Rate at which a deer aging lab pointed to the same age when it was unknowingly analyzing the cementum annuli rings of two incisor teeth from the same buck. Abe Woodard, managing wildlife biologist at a large Florida property, sent 99 pairs of incisors separately to the same lab. Results: 15 pairs received the same age estimate, 50 pairs were aged differently but within one year apart, and 34 varied by more than one year. Abe pointed out that Florida does not experience extreme cold in winter. The dark cementum rings in deer incisor teeth are deposited during winter stress periods, making this aging method less reliable where winters are mild.
Number of deer observations from trail-cameras analyzed by Michael Biggerstaff of the University of Georgia to look for patterns based on peak breeding dates. He found one: Appearances by yearling bucks and adult does did not vary across the phases of the rut, but counts of adult bucks (2½-plus) peaked at the same time as the local peak for fawn conceptions (charts of this activity are seen in the photo below). His findings indicate that the daily or weekly count of adult bucks in passive (non-baited) trail-camera monitoring can be used to track the peak of local deer breeding.
Quote of the Meeting:
“We attacked CWD like a sprint. But it is not. It quickly becomes a marathon.”
–Jason Sumners, Chief of the Wildlife Division of Missouri Department of Conservation. CWD was first found in Missouri at a captive deer farm in 2010. It has since been found in captive and wild deer in five counties, and the CWD Management Zone includes 29 counties.
A review of cover types dominating several north Georgia WMAs located on National Forest land found the percentage of young forest cover (forest under 10 years of age) declined from 4.7 to 0.1 percent since 1979!
–Dr. Andrew Little, University of Georgia
The importance of drought as a predictor of hemorrhagic disease outbreaks (EHD and bluetongue viruses) is greatest in northern states and declines as you move south.
–Dr. Dave Stallknecht, Southeastern Cooperative Wildlife Disease Study
An in-depth study of the whitetail’s eye indicates they process visual images at a more rapid rate than humans. Therefore, a whitetail’s eyes are far better than human eyes at detecting motion in low-light conditions, like at dawn and dusk when deer move most.
–Eryn Watson, University of Georgia
Serotype 6 of the EHD virus was first detected in the U.S. in 2006 as an “exotic” variety of the disease. It has now joined EHDV-1 and EHDV-2 as “established” in the U.S.
–Mark Ruder, Southeastern Cooperative Wildlife Disease Study
U.S. deer hunters killed about as many bucks in 2015 as they did in 2010, but they did so despite lower buck bag limits in many states (the U.S. average buck bag limit declined from three to two per hunter in that period, as seen in the chart below).
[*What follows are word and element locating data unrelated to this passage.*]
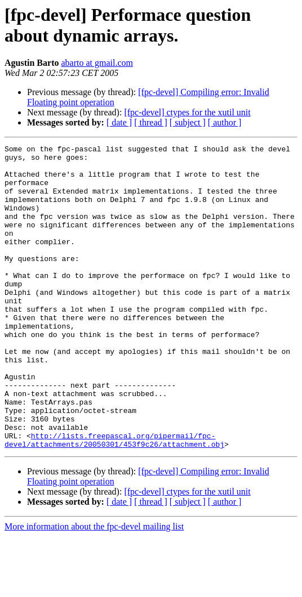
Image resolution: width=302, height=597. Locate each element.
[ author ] (225, 122)
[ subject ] (188, 122)
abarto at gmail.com (97, 63)
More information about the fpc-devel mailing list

Also, the average buck taken by a hunter in 2015 was older than in 2010. Overall, U.S. hunters are enjoying increased success at harvesting mature bucks.
–QDMA’s own Kip Adams, who presented an overview of QDMA’s 2017 Whitetail Report at the meeting.
Acorn mast is important to deer health, but its importance is dependent on local habitat diversity. The more “young forest,” open areas, and early successional cover available to deer, the more deer are buffered from the detrimental effects of a mast crop failure.
–Andrew Kniowski, Virginia Tech
An ongoing study of baiting, using GPS-collared deer in hunted areas, is showing that bucks and does are less susceptible to harvest by hunters at bait sites than they are in the rest of their home ranges. Bucks are even less susceptible to harvest at bait sites than does during the pre-rut and rut phases.